Volunteering or working at film festivals can expose you to many films and filmmakers. It’s an opportunity to network, gain access to exclusive screenings, and build your credibility as a film critic.
Building an online presence through social media, a blog, or a YouTube channel dedicated to film reviews can aid you in reaching a wider audience and showcase your writing or presentation skills.
Building relationships with filmmakers, actors, and fellow critics can open doors to exclusive screenings, interviews, and collaborations. Networking is crucial in the film industry.

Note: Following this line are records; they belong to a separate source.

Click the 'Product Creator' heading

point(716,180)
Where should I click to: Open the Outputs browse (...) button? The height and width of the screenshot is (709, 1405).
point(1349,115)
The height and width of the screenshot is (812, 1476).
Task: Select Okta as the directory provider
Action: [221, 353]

Developing strong public speaking and presentation skills will enable you to articulate your thoughts and opinions confidently, whether it’s during interviews, panel discussions, or public speaking engagements.
A background in cultural studies can help you analyze films in a broader societal context, examining their impact on culture, politics, and society.
Continual Watching and Analysis
Watching films regularly across genres and eras is critical to preparing for a film critic career. Practice analyzing and critiquing them, developing your unique voice and perspective.
How Much Does a Movie Critic Get Paid?
In the US, the typical movie critic makes $42,876 annually. Movie critics typically receive a bonus of $916 per year or 2% of their pay, and 100% of those surveyed said they do. In San Francisco, movie critics’ average total remuneration of $64,158 is 50% higher than the US average.